In basic electronic circuits like those that students tinker with in physics class, the transistor is a small three-pronged device, and one of its functions is to amplify a signal. The transistor, developed over half a century ago, has revolutionized the electronics industry; continuing improvements make possible the ever-smaller phones, computers and other devices we rely on.

Extending this work into the realm of biomolecules, physicist Philip Collins and biochemist Gregory Weiss at University of California Irvine joined forces to create a molecular circuit that amplifies and reports a protein's motions. They reasoned that a nanotube would be small enough to act as a wire. “IBM began looking at nanotube transistors 15 years ago,” explains Collins, “but there aren't any nanotube transistors in commercial products today because they are just too sensitive to things all around them.” When the goal is to detect tiny molecular motions, however, this sensitivity is a boon.

Building on previous work, the teams of Collins and Weiss conjugated a protein to a linker that was noncovalently attached to the nanotube (Choi et al., 2012a). They selected this strategy to only minimally disrupt the nanotube, which carries the current within the device—the so-called field-effect transistor (FET). The premise of the device is that when protein conformation changes, movement of charged residues in proximity to the nanotube would change the current.

Motions of a single lysozyme are monitored by an electronic circuit. Credit: Image courtesy of P. Collins.

The resulting data are inherently noisy, so in this proof-of-principle work the researchers chose the well-studied T4 lysozyme to establish the method. They submerged the nanotube FET with its single lysozyme into a saline buffer. When the enzyme's substrate, peptidoglycan, was present in the buffer, the enzyme would begin oscillating. The protein motions caused matching changes in the current flowing through the device, which the researchers could easily record and analyze using statistical methods. Two types of oscillations, slow and fast, corresponded to lysozyme's known hinge movement determined using fluorescence-based techniques: a slow catalytic motion and a nonproductive high-frequency motion.

Without the need for a fluorescent label, FET-based studies avoid limitations associated with labeling, fluorophore blinking and so on. An important advantage of the FET over fluorescence-based techniques is its continuous signal, which enabled an analysis of lysozyme processivity. “We can watch a single molecule for minutes if not hours,” notes Collins and adds that another important characteristic of the FET is a high bandwidth, of almost a megahertz—approaching a million events per second. “For any molecule that is functioning at a fast rate, your technique needs to have the resolution to be able to see that.”

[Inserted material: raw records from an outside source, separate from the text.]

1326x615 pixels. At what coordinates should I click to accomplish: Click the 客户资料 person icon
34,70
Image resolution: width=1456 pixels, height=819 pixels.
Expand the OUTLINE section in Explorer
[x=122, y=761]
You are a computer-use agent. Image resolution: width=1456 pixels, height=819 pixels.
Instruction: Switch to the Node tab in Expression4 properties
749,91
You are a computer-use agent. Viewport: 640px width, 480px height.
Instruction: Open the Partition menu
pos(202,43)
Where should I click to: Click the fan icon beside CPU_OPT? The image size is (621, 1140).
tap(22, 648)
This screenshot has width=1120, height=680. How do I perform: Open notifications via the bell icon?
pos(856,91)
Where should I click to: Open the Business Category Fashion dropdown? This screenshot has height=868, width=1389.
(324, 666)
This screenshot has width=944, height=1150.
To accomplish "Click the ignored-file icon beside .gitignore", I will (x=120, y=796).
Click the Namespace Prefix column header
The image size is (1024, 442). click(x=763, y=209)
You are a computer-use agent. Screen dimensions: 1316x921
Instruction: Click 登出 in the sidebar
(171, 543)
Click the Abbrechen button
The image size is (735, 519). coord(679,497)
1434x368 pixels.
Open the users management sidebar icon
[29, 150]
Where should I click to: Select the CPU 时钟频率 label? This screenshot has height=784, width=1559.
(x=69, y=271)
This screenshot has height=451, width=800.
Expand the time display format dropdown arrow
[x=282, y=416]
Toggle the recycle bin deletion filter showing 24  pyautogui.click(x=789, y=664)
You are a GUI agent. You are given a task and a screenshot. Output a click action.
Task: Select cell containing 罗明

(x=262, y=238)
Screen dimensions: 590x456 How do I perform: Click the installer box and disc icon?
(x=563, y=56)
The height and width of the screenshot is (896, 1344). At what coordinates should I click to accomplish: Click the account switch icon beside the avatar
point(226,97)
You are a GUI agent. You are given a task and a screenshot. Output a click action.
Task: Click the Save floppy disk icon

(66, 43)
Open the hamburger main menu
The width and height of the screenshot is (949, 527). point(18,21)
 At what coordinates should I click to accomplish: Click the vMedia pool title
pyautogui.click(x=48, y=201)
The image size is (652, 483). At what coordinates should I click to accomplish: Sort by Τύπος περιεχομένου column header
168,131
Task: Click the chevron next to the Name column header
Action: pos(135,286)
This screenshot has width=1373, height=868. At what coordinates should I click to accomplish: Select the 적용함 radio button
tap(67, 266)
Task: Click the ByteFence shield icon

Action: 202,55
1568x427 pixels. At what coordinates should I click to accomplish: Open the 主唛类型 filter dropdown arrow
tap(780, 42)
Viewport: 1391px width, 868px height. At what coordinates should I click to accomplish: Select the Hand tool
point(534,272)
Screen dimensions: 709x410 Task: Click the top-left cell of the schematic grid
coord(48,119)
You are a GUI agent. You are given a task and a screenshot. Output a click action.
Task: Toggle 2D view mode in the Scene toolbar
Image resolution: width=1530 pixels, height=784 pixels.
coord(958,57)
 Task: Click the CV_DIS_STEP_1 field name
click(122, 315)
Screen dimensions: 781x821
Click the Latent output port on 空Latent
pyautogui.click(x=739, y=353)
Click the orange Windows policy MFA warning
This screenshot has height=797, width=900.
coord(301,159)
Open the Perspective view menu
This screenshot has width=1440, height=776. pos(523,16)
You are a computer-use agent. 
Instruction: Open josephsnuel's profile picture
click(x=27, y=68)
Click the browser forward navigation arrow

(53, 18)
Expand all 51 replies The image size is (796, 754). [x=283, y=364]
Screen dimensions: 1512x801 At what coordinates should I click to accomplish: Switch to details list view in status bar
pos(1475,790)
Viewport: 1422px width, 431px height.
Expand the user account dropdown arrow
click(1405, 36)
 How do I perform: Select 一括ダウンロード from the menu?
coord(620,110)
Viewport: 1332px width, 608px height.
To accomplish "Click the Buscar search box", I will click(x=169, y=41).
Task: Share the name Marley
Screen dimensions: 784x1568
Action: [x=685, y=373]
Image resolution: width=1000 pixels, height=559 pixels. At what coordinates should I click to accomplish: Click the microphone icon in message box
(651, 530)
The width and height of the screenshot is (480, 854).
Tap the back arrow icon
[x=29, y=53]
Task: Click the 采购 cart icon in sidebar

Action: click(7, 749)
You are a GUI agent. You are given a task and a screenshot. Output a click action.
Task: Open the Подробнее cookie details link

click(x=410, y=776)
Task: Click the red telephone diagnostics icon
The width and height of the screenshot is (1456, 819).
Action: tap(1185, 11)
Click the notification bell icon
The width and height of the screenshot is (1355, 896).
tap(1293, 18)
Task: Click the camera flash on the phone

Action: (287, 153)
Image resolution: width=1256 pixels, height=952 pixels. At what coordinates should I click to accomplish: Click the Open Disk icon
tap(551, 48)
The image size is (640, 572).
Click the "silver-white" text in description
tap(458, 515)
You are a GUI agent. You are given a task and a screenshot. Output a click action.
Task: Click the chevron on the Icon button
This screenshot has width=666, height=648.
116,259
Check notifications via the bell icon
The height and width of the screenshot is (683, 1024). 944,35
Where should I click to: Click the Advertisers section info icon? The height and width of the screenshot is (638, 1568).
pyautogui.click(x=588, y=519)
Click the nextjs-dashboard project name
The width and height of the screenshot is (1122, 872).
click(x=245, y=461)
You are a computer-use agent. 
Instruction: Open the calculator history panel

In another set of experiments, the researchers watched the lysozyme 'eat' two different substrates (Choi et al., 2012b). Faced with a linear peptidoglycan, the enzyme spent most of the time processing it, but addition of a cross-linked peptidoglycan resulted in many more oscillations indicative of nonproductive motion. “You can really see the difference between a lysozyme chewing on one type versus another,” comments Collins.

Having optimized the technique with lysozyme, the team has since used these FETs to study a few different proteins, including a kinase. “We are getting the sense that this technique is generalizable and can be used to watch molecule activity across a broad range,” Collins adds. The FETs can now be manufactured commercially, and with the current work showing how to make sense of the noise, they are poised to find their way into a biophysicist's toolbox as well as diagnostic equipment.